[Material supplied]

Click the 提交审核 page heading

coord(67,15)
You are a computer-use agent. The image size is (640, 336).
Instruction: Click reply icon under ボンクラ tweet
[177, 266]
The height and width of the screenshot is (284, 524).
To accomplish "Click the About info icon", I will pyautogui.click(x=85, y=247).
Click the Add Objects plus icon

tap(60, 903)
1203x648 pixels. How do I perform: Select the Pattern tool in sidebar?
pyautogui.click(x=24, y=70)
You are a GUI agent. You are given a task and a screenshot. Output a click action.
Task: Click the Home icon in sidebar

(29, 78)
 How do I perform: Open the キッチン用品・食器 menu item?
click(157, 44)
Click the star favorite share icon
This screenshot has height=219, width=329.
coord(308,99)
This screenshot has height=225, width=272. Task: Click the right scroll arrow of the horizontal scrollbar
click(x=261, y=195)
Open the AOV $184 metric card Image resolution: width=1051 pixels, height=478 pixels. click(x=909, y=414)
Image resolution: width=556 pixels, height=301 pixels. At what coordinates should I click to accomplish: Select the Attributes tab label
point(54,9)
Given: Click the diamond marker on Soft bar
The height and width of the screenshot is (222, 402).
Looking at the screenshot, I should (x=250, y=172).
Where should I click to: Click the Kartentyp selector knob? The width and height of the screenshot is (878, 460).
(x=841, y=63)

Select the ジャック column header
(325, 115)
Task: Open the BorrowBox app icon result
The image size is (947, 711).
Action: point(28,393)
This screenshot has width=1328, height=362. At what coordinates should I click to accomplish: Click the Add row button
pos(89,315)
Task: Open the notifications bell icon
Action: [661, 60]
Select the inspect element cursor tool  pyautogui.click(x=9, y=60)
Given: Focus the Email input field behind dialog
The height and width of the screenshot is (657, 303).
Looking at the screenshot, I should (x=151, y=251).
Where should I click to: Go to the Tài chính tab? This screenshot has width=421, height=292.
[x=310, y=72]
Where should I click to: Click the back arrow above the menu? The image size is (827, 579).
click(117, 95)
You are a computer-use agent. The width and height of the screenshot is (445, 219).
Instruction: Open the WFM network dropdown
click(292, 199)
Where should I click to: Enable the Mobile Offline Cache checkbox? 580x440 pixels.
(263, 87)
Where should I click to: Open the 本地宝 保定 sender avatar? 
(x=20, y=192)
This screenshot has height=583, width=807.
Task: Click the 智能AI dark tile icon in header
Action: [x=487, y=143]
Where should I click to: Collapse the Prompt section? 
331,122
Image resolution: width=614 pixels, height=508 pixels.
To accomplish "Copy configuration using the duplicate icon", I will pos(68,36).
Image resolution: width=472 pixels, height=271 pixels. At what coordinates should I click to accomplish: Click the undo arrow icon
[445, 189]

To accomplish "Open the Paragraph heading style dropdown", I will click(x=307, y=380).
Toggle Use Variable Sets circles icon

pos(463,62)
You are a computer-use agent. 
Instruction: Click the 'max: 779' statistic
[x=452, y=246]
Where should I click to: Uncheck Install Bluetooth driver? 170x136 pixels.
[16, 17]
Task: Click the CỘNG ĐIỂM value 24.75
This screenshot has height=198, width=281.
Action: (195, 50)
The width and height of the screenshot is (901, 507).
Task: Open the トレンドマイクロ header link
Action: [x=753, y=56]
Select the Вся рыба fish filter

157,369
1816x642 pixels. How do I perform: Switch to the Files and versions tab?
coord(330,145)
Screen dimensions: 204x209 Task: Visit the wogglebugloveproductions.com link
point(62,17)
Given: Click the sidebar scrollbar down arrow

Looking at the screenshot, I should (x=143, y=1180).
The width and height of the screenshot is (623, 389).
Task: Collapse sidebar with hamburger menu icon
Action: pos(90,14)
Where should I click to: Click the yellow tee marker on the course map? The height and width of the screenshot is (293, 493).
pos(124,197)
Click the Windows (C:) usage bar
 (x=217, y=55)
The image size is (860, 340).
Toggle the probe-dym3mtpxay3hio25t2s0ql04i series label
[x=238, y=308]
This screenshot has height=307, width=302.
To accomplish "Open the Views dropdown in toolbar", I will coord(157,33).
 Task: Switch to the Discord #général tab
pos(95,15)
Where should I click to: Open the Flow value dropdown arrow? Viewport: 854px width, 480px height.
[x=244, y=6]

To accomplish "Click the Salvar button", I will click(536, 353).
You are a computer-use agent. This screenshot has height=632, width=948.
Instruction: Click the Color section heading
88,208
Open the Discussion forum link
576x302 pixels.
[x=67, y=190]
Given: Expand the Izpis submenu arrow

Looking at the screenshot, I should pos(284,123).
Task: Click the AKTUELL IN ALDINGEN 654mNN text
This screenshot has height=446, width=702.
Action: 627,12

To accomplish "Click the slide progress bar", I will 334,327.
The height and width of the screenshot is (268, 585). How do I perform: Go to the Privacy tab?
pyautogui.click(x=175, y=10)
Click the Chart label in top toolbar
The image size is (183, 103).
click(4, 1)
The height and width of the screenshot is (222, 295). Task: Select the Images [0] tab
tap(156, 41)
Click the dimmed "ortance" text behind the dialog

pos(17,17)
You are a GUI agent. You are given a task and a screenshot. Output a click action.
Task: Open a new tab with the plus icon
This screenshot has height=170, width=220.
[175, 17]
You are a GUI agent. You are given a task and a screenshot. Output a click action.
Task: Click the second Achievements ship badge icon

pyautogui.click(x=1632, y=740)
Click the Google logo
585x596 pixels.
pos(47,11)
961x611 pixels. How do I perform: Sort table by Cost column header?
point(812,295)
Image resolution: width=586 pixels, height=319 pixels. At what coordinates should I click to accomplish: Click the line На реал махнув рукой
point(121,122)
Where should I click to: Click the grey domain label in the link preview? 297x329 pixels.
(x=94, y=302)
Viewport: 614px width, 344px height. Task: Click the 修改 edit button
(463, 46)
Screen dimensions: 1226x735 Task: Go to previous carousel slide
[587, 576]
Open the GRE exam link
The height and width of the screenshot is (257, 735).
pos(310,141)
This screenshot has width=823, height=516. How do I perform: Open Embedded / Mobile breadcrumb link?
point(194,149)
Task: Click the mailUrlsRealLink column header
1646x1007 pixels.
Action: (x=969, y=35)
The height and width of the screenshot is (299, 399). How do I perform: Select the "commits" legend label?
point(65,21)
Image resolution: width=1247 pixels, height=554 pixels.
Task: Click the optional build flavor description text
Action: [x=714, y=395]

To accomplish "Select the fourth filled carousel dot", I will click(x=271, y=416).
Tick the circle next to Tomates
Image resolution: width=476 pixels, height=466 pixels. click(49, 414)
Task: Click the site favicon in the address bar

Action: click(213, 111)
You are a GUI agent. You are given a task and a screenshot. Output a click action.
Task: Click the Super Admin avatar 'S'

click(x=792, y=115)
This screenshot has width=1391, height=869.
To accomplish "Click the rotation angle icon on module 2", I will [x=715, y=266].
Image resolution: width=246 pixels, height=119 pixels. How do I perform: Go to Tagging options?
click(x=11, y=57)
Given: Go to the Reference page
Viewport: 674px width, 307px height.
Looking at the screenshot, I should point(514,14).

[What is needed]
Extract from the material all lines containing the string "computer".

[Solution to this problem]
You are a computer-use agent. The image size is (640, 336).
You are a computer-use agent. The width and height of the screenshot is (445, 219).
You are a computer-use agent. 
You are a computer-use agent. This screenshot has height=632, width=948.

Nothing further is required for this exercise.